To start using Kibana, you must create an index under Management > Index
Patterns. Create one with a name of logstash-*
, then you can search for
events in the Discover section.
Examples Query
More information about using Kibana to access ELK Stack logs is available elsewhere, but to illustrate how the logging system is used in CORD, consider the following example quieries.
XOS Related queries
The first example query enlists log messages in the implementation of a particular service synchronizer, in a given time range:
+synchronizer_name:rcord-synchronizer AND +@timestamp:[now-1h TO now]
A second query gets log messages that are linked to the Network data model across all services:
+model_name: RCordSubscriber
The same query can be refined to include the identifier of the specific Network object in question. You can obtain the object id from the object’s page in the XOS GUI.
+model_name: RCordSubscriber AND +pk:68
A final example lists log messages in a service synchronizer that contain Python exceptions, and will usually correspond to anomalous execution:
+synchronizer_name:rcord-synchronizer AND +exception
REST APIs based queries
The first thing you need to do to use the REST APIs is to find the port on which the service is exposed. At the moment the official chart won't let us specify a port, so that will change for every deployment.
To find the correct port, run this command anywhere you have the kubectl
tool installed:
export ELK_PORT=$(kubectl get svc logging-elasticsearch-client -o json | jq .spec.ports[0].nodePort)

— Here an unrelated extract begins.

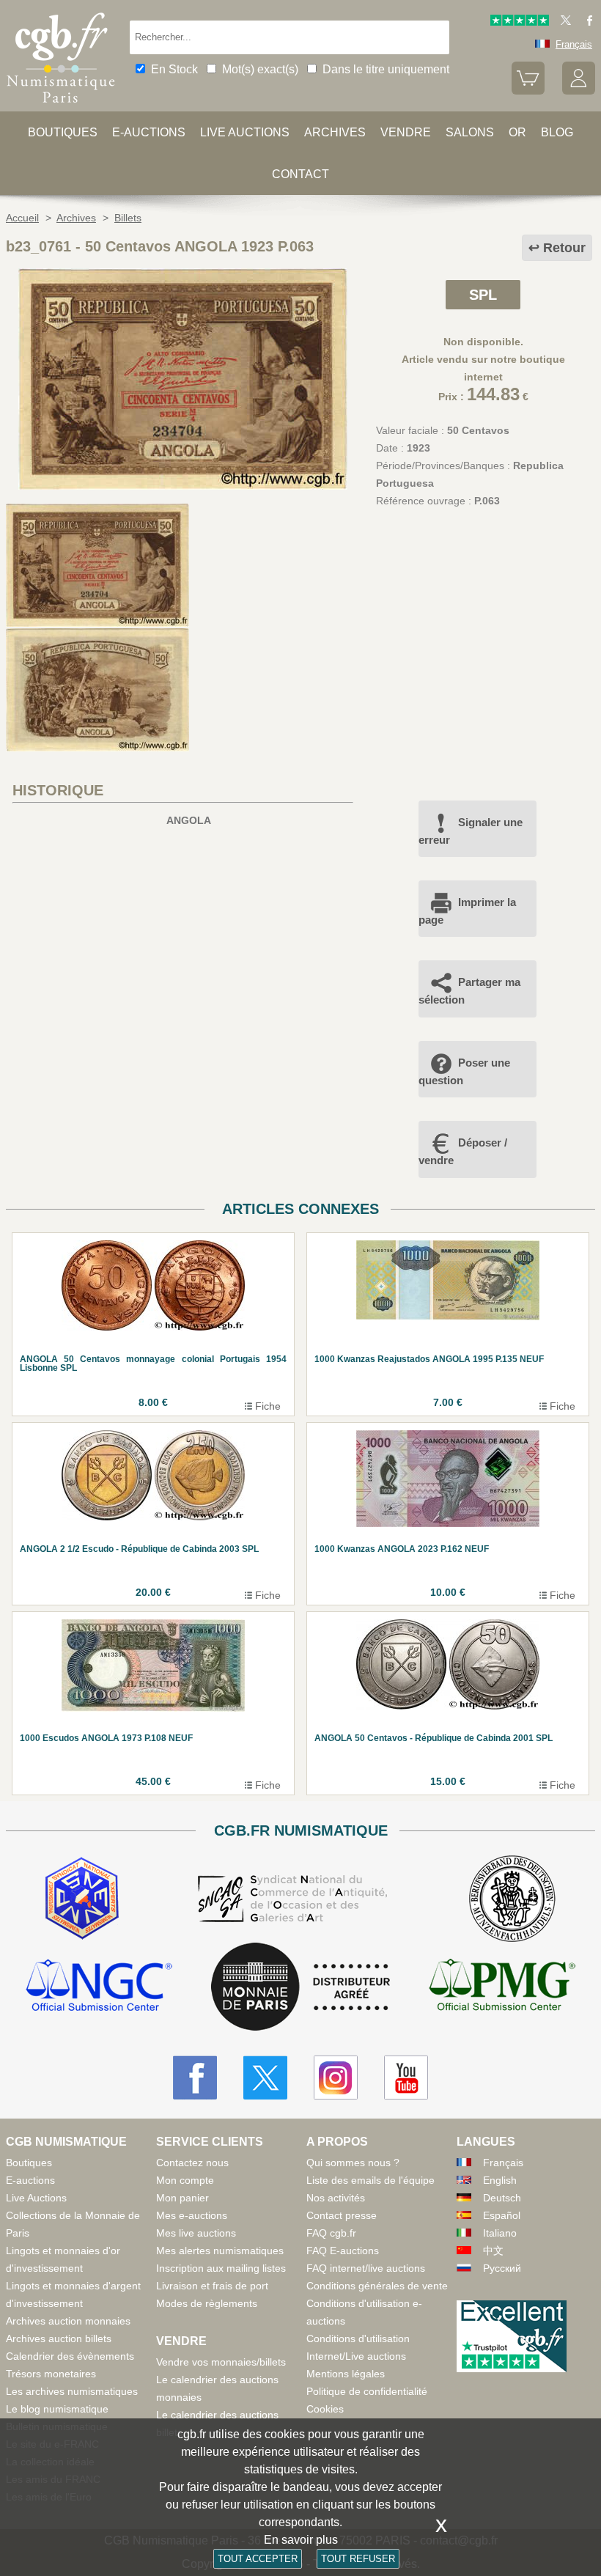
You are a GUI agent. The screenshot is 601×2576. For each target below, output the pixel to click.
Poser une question (464, 1071)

You can then query the REST API on that port, for example:
curl -XGET "http://localhost:$ELK_PORT"
{
"name" : "logging-elasticsearch-client-587599fbdc-bkfhn",
"cluster_name" : "elasticsearch",
"cluster_uuid" : "Nwc4HpeBQrOOcL4IWVyRAw",
"version" : {
"number" : "6.5.4",
"build_flavor" : "oss",
"build_type" : "tar",
"build_hash" : "d2ef93d",
"build_date" : "2018-12-17T21:17:40.758843Z",
"build_snapshot" : false,
"lucene_version" : "7.5.0",
"minimum_wire_compatibility_version" : "5.6.0",
"minimum_index_compatibility_version" : "5.0.0"
},
"tagline" : "You Know, for Search"
}
Following are some SEBA related querying example. This examples are executed from within the cluster,
if you want to run them from a client machine replace localhost
with the cluster-ip
.
Get current authentication status for a particular ONU
curl -XGET "http://localhost:$ELK_PORT/_search" -H 'Content-Type: application/json' -d'
{
"size": 1,
"sort": {
"timestamp": "desc"
},
"query": {
"bool": {
"must": [
{
"match": {
"serialNumber": "PSMO12345678"
}
}
],
"filter": {
"term": {
"kafka_topic": "authentication.events"
}
}
}
}
}' | jq .hits.hits[0]
Example response:
{
"_index": "logstash-2019.05.30",
"_type": "doc",
"_id": "Kw_bCWsBPqzdKVIdSbxC",
"_score": null,
"_source": {
"authenticationState": "APPROVED",
"deviceId": "of:0000aabbccddeeff",
"@version": "1",
"portNumber": "128",
"kafka_topic": "authentication.events",
"@timestamp": "2019-05-30T17:48:14.343Z",
"timestamp": "2019-05-30T17:48:14.308Z",
"kafka_key": "%{[@metadata][kafka][key]}",
"serialNumber": "PSMO12345678",
"type": "cord-kafka",
"kafka_timestamp": "1559238494311"
},
"sort": [
1559238494308
]
}
Get all the events regarding a particular ONU
curl -XGET "http://localhost:$ELK_PORT/_search" -H 'Content-Type: application/json' -d'
{
"sort": {
"timestamp": "desc"
},
"query": {
"bool": {
"must": [
{
"match": {
"serialNumber": "PSMO12345678"
}
}
]
}
}
}' | jq .hits.hits
Get all the events regarding a particular action
If you want to list all the authentication events, regardless fo the ONU serial number:
curl -XGET "http://localhost:$ELK_PORT/_search" -H 'Content-Type: application/json' -d'
{
"sort": {
"timestamp": "desc"
},
"query": {
"bool": {
"filter": {
"term": {
"kafka_topic": "authentication.events"
}
}
}
}
}
' | jq .hits.hits
Get Operational status of the RADIUS server
Operational status can be queried from Elastic search using Rest API calls. Three possible values for operational status are: 1) In Use 2) Unknown 3) Unavailable
curl -XGET "http://localhost:$ELK_PORT/_search" -H 'Content-Type: application/json' -d'
{
"query": {
"bool": {
"filter": {
"term": {
"kafka_topic": "radiusoperationalstatus.events"
}
}
}
}
}' | jq .hits.hits[0]._source.radiusoperationalstatus
Example Response:
"In Use"